* What needs to be done
The lines to return are those from the line holding "Given: Toggle dark/light" through the last line of the entries below, both included, written exactly and without pictures.

* Input data
----------------------------------------
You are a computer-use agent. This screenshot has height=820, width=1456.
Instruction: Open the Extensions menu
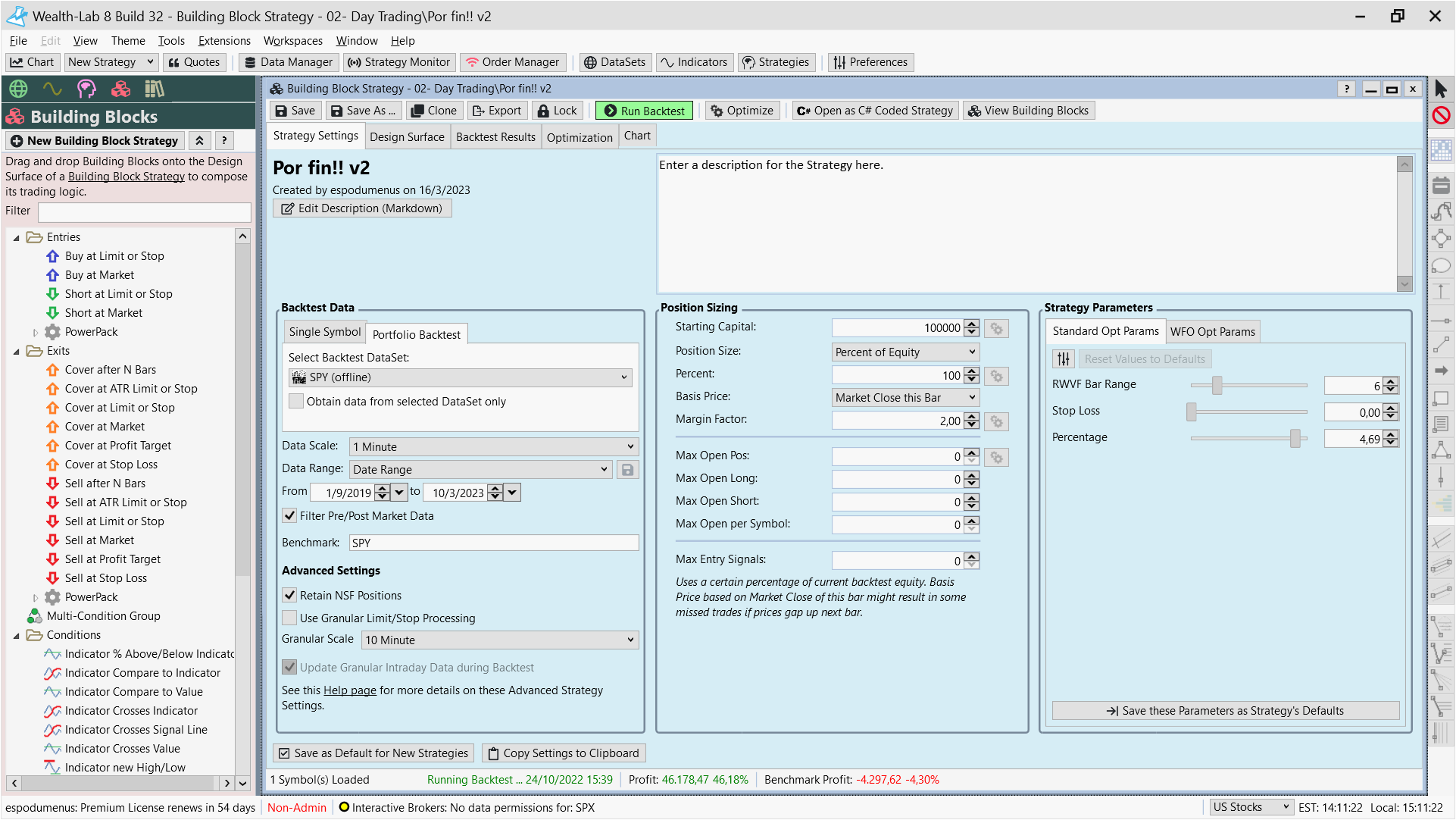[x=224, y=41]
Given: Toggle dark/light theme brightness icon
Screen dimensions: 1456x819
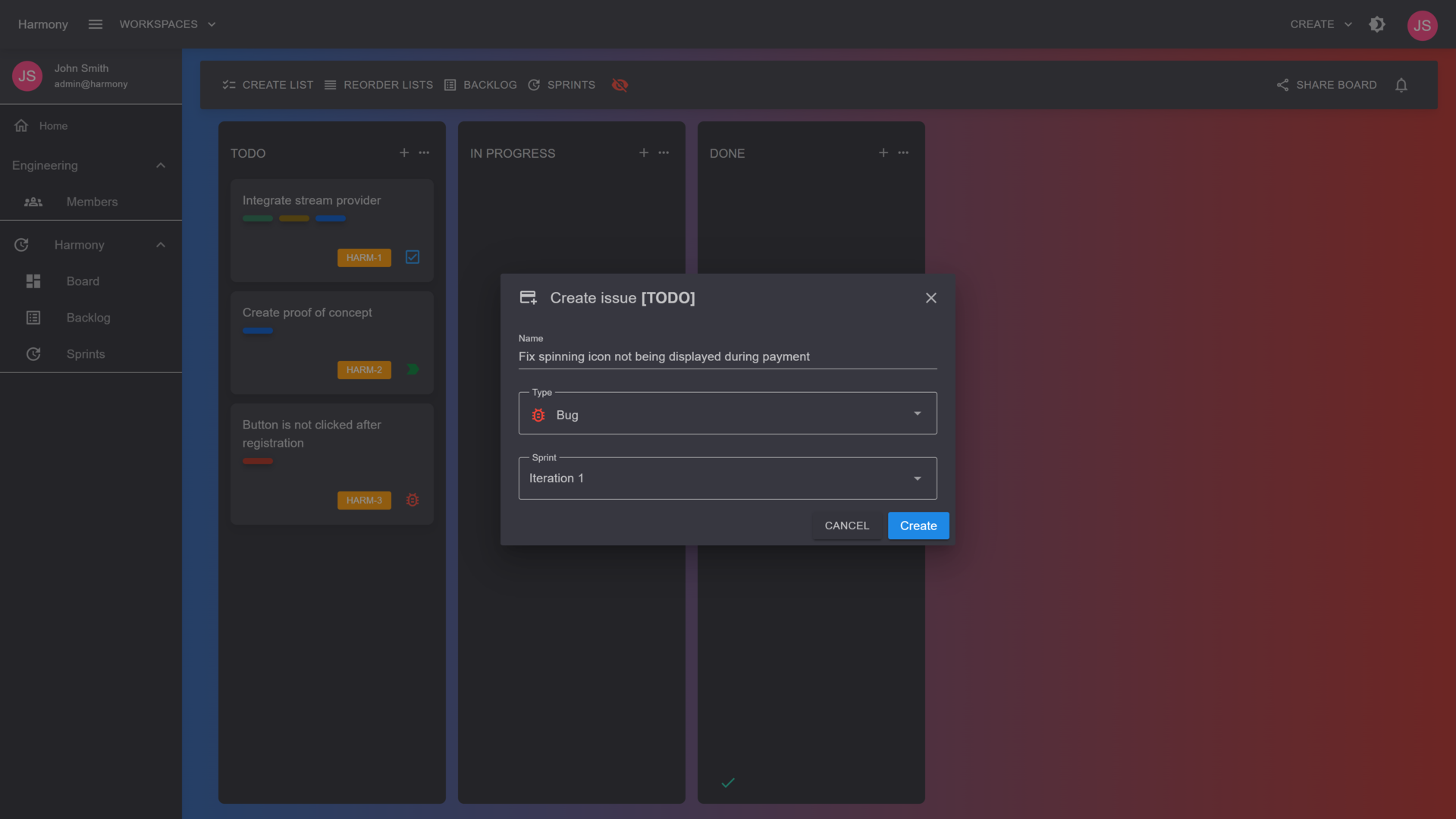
----------------------------------------
* Exercise response
Given: Toggle dark/light theme brightness icon
Screen dimensions: 1456x819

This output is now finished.